I Golden State Warriors vogliono emulare i Cleveland Cavaliers?

30.10.2017 19:50
La NBA è appena iniziata e le sorprese in questo inizio di stagione non sono certamente mancate: i Golden State Warriors sono già caduti 3 volte nel giro di 7 partite e due delle tre sconfitte sono maturate alla Oracle Arena, fino all'anno scorso fortino inespugnabile per chiunque.

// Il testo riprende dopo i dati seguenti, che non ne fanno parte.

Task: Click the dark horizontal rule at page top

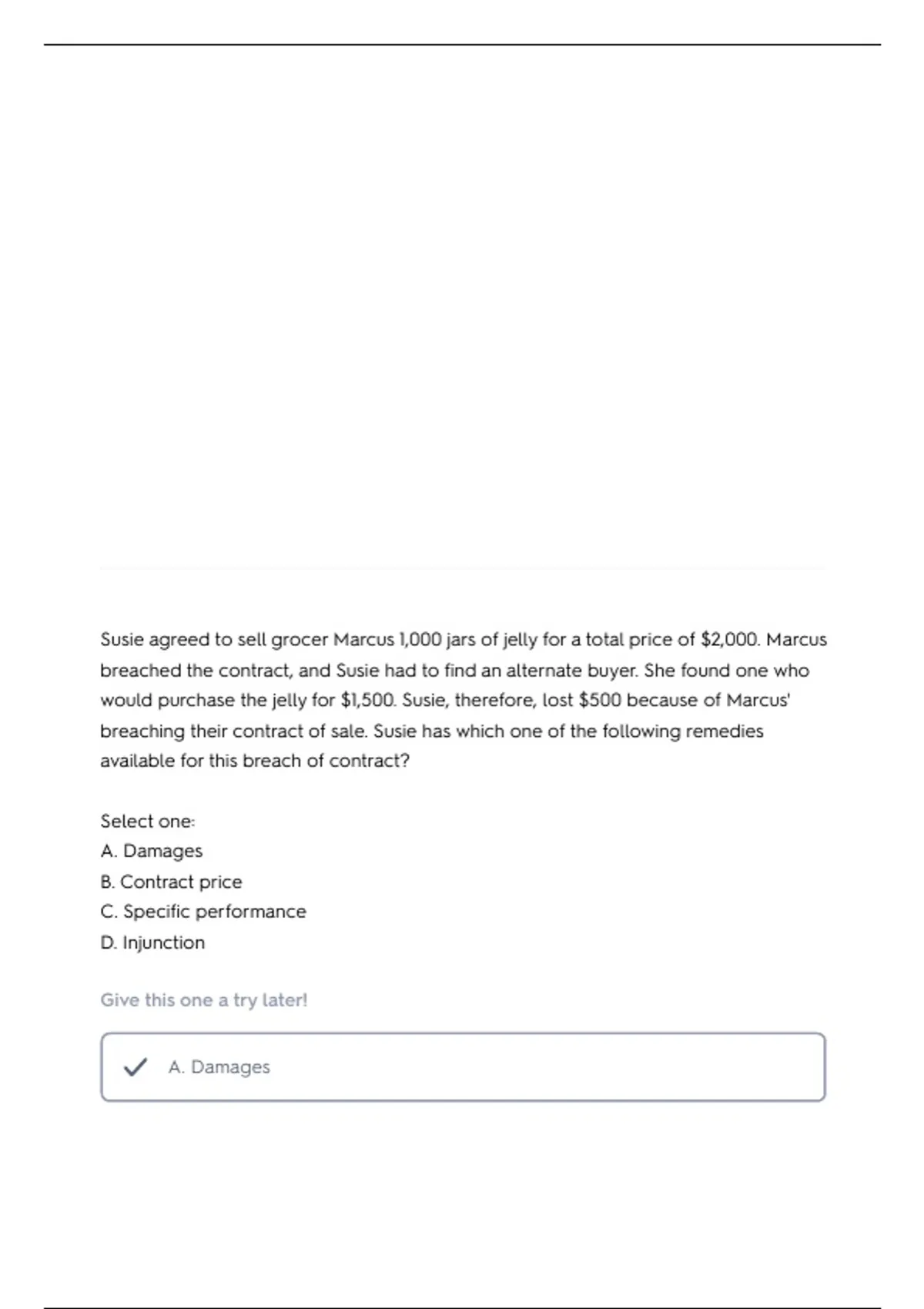Action: tap(462, 45)
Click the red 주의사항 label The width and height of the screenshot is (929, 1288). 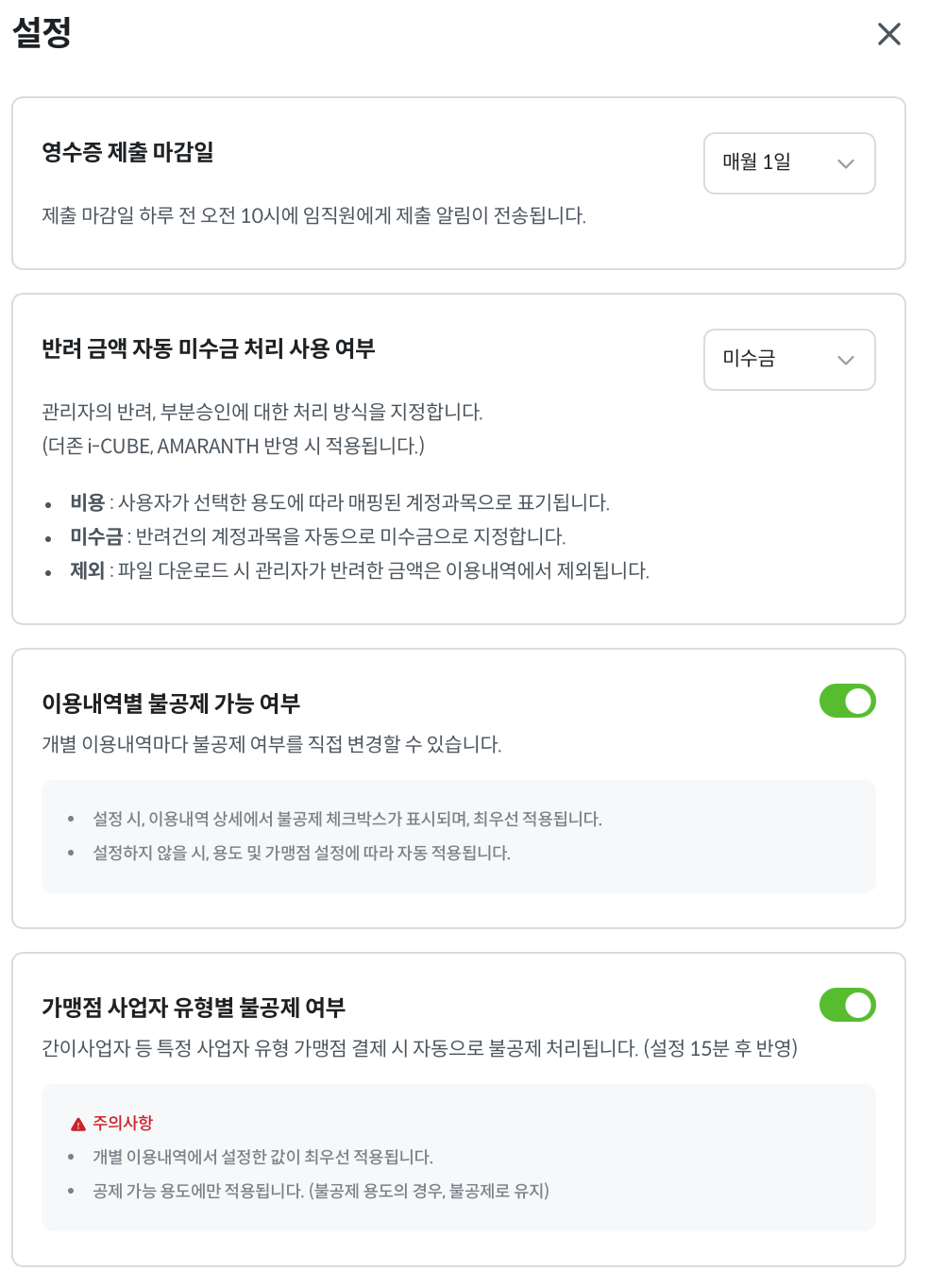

Mentre i vice campioni dei Cleveland Cavaliers ad oggi sarebbero addirittura fuori dai playoffs con 4 perse nelle prime 7. Se guardiamo invece ai piani alti delle due classifiche ci accorgiamo che in testa alle due conference ci sono rispettivamente Detroit Pistons e Memphis Grizzlies, non proprio le due corazzate principali della lega. Ovviamente, ad oggi, guardare i record delle squadre è del tutto inutile per capirne i reali valori, però queste prime partite ci danno comunque delle indicazioni su come certe squadre intendano affrontare le 82 partite stagionali. I Cavs di LeBron sono per antonomasia una delle squadre con rendimento più ondivago delle lega; fin dal ritorno in Ohio del Re, James e compagni hanno affrontato la stagione regolare quasi in pantofole salvo poi alzare notevolmente il livello nei playoffs. Questo loro atteggiamento è dato anche dal fatto di essere da anni la squadra di gran lunga più forte della Eastern Conference e di non aver troppo bisogno di guadagnarsi la prima posizione. I Warriors invece hanno sempre compiuto stagioni sbalorditive (si pensi alle 73 vittorie di 2 anni fa), ma quest'anno sembrano anche loro voler controllare la stagione senza troppi affanni, almeno fino ad aprile. L'unica differenza è che se ad est, oltre ai Celtics, i Cavs hanno ben poco da temere, ad ovest Golden State dovrà prestare ben più attenzione visto il numero molto alto di squadre competitive. Per vedere Warriors e Cavs alzare il livello dell'intensità molto probabilmente toccherà aspettare la giornata di Natale, quando le due squadre si incontreranno. I Warriors, come detto, a differenza degli anni scorsi sembrano non voler spingere troppo sull'acceleratore per preservare l'integrità fisica dei propri campioni, anche se dovranno comunque prestare attenzione a non sottovalutare il livello delle proprie rivali ad ovest. Per i Cavs invece, la sensazione, è che questa sarà la solita stagione sulle 50 W, il che vorrà dire lasciare la prima testa di serie, molto probabilmente, ai Celtics. Ma questo non sembra un problema se nella tua squadra gioca un certo LeBron James.